500.000 Tagesgäste im Jahr

All diese Zahlen beziehen sich allerdings nur auf diejenigen, die in schleswig-holsteinischen „Beherbergungs­betrieben“ (so der Fachbegriff) übernachten. Der große Bereich der Tagesgäste ist nach wie vor ein touristisches Dunkelfeld. Kaum ein Badeort kann sagen, wie viele Hamburger oder Schleswig-Holsteiner an einem schönen Sommertag an die Küste fahren.

Eine aussagekräftige Umfrage ist den Touristikern zu aufwendig und zu teuer.
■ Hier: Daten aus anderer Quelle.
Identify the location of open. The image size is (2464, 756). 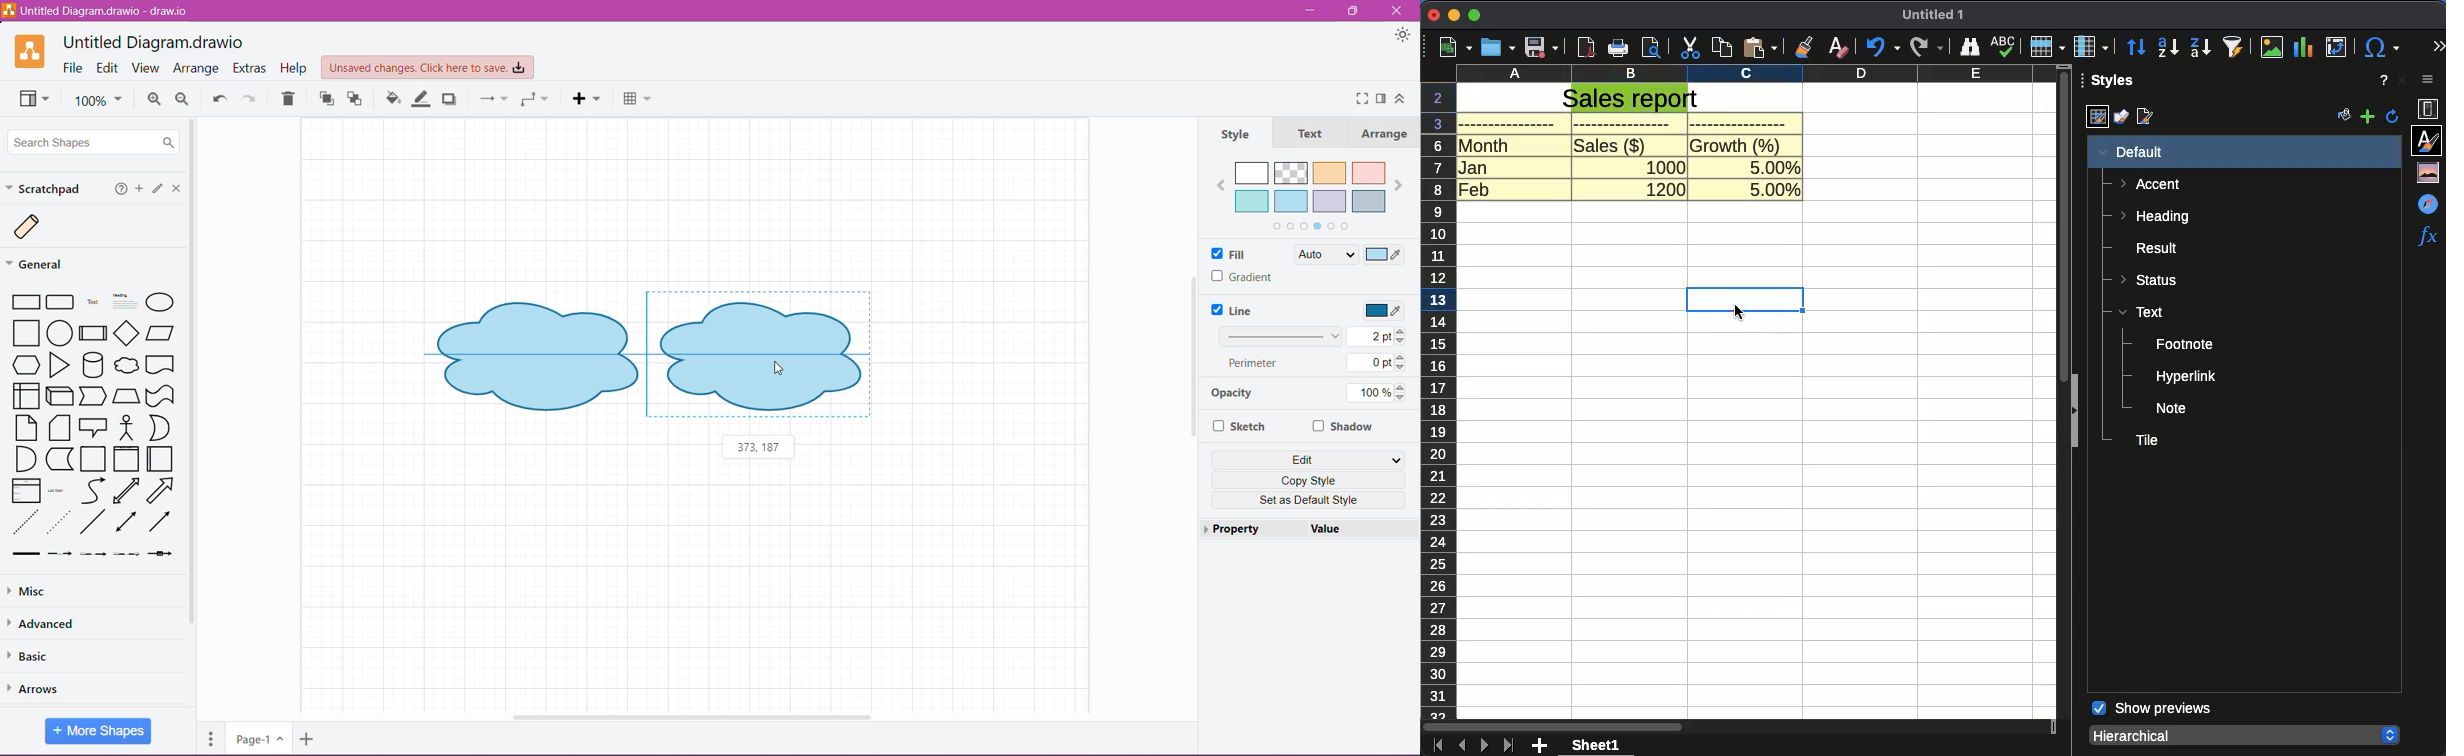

Olaf Dose-Miekley, Tourismuschef in Grömitz, glaubt aber, eine recht genaue Schätzung zu haben. „Wir haben mal die Autokennzeichen auf den Parkplätzen erfassen lassen und dann hochgerechnet“, sagt er. „Danach haben wir etwa 500.000 Tagesgäste im Jahr. Rund 40 bis 50 Prozent von ihnen kommen aus Hamburg und dem Speckgürtel.“ Die Tendenz sei steigend. „Die Bereitschaft ist gewachsen, für einen Tag am Meer auch längere Fahrtzeiten in Anspruch zu nehmen“, glaubt er. „Auch das nördliche Niedersachsen kommt.“

500.000 Tagesgäste – das ist locker das Dreifache der 163.174 Urlauber, die 2015 in Grömitz übernachtet haben. Unter Marketinggesichtspunkten sind die Tagesgäste ein ungenutztes Potenzial, es gibt kaum gezielte Werbemaßnahmen.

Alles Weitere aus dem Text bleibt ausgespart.